[START OF DOCUMENT]

Audience: I'm writing this to EA community members who regularly write on the EA Forum. This is not intended for a broad audience (which is ironic but necessary).

Motive: To make the EA Forum more readable and approachable.

Preface: Yesterday I published a post called How to Write Readable Posts. This is the "prequel" to that post, explaining my personal story.

Also Note: This is a first draft.[1]

Ingredients for Growth

Premise: Improving Forum posts for readers outside of EA or new to EA is a great way to practice making the EA Forum/community more:

  • friendly
  • welcoming
  • inclusive
  • congenial
  • compelling
  • considerate
  • thoughtful
  • caring
  • kind
  • understandable
  • understanding
  • (and also, yeah, altruistic)

All of these principles are key ingredients to cultivating the community and helping it grow.

From the outside looking in:

"Readable and approachable writing/forum" = "Reasonable and approachable people/community"

  • By making writings more readable, you demonstrate your understanding of others.
  • By making writings more approachable, you demonstrate your care for others.

People are more likely to get involved with EA if they are welcomed, understood, and cared for.

But before going further in this generalized, abstract space, I want to give my account of how this has affected me personally. In fact, it was with these premises that I wrote my previous post on How to Write Readable Posts. Among my friends I've found that many others have shared the experiences I've had that inspired me to write that post. So I want to give us a voice and tell our story.

Behind the Scenes

"What inspired you to write that "readability" post in the first place?"

My backstory for that post actually originates with my recurring struggles (and occasional frustrations) with reading the EA Forum. About 2 weeks ago it honestly got to the point where I told my friends:

"I think I'm done; I'm going to unsubscribe from EA and stop reading the Forum every week and maybe in general."

[END OF DOCUMENT]

» **TO-DO LIST**:
**1.** What motive does the forum post give for its writing?
**2.** Does each statement agree with the forum post? (a) The post is meant for a broad audience. (b) The post is described as a first draft. (c) The writer's previous post was called How to Write Readable Posts.
**3.** Quote the forum post word for word, starting at "Audience: I'm writing" and ending at "my personal story.".

[START OF LISTED ENTRIES]

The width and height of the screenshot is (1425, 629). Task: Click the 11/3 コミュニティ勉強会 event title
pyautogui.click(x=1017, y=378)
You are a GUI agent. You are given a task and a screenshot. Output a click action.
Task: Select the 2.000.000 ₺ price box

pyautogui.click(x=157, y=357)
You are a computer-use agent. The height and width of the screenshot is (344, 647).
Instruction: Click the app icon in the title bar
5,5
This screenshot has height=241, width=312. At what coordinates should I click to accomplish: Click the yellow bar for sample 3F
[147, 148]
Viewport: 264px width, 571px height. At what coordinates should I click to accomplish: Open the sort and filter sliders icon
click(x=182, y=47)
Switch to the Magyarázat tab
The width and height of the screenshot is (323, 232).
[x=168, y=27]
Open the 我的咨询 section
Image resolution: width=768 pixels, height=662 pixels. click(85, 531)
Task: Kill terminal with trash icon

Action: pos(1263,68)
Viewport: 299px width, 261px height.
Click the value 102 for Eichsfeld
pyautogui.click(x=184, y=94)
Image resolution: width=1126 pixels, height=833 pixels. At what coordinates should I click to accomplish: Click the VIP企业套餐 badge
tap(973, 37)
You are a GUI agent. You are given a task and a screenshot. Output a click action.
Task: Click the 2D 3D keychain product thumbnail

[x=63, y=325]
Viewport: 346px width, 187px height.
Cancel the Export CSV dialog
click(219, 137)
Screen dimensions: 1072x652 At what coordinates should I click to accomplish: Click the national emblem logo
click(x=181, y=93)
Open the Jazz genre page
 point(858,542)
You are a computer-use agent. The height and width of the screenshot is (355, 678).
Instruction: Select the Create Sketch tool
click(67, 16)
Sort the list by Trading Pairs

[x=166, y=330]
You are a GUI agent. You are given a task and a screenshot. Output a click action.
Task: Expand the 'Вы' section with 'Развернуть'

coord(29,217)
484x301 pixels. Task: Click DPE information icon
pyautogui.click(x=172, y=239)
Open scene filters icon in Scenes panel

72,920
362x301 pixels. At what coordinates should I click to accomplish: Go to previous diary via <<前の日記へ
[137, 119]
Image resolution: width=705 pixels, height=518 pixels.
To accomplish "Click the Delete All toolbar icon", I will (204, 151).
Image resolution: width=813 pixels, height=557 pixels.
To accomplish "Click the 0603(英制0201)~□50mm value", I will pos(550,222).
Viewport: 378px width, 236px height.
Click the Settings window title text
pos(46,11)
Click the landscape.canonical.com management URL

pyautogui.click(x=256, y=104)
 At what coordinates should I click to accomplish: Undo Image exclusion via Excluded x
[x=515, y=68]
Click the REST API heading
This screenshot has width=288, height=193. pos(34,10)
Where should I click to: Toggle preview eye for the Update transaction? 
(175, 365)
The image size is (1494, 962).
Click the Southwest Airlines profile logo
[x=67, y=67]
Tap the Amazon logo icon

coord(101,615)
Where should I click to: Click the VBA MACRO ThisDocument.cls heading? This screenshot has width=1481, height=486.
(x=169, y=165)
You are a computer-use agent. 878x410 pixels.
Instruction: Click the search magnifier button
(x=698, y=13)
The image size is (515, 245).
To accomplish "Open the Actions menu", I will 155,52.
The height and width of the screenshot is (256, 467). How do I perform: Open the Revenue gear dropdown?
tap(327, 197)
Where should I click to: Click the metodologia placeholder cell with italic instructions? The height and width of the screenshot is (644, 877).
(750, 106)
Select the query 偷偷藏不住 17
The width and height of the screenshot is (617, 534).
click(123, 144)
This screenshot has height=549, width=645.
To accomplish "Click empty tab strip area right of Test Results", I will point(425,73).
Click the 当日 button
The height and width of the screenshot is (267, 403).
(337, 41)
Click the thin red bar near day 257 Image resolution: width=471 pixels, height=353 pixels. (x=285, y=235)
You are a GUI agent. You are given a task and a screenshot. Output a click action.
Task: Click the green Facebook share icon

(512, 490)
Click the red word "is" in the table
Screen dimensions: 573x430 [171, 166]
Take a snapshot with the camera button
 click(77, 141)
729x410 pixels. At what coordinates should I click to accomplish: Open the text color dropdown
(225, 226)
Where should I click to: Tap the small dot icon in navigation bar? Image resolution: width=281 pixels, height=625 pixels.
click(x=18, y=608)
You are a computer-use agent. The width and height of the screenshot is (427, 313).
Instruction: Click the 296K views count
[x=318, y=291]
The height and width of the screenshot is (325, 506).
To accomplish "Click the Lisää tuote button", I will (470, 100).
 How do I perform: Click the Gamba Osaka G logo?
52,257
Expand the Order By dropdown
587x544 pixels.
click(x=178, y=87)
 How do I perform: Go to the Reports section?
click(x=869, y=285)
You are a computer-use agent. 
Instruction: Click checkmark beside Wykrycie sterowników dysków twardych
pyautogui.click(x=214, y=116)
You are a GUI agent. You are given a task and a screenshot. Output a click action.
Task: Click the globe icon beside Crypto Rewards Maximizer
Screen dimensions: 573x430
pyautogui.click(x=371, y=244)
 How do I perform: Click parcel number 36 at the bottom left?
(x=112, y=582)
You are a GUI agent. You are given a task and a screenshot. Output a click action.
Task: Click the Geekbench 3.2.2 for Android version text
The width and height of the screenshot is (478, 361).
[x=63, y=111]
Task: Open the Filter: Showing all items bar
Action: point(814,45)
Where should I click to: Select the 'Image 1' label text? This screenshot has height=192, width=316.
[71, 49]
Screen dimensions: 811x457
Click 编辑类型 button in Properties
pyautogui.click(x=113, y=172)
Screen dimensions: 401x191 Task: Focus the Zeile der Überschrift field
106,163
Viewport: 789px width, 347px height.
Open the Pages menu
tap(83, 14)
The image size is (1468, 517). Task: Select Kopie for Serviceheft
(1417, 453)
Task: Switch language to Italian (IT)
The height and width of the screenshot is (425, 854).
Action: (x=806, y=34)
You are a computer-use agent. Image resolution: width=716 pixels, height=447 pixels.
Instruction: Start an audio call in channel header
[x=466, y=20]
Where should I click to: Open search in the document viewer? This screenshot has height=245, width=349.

[END OF LISTED ENTRIES]

» **SOLVED TASKS**:
**1.** To make the EA Forum more readable and approachable.

**2.**
(a) No: "This is not intended for a broad audience."
(b) Yes: "This is a first draft."
(c) Yes: "Yesterday I published a post called How to Write Readable Posts."

**3.**
Audience: I'm writing this to EA community members who regularly write on the EA Forum. This is not intended for a broad audience (which is ironic but necessary).

Motive: To make the EA Forum more readable and approachable.

Preface: Yesterday I published a post called How to Write Readable Posts. This is the "prequel" to that post, explaining my personal story.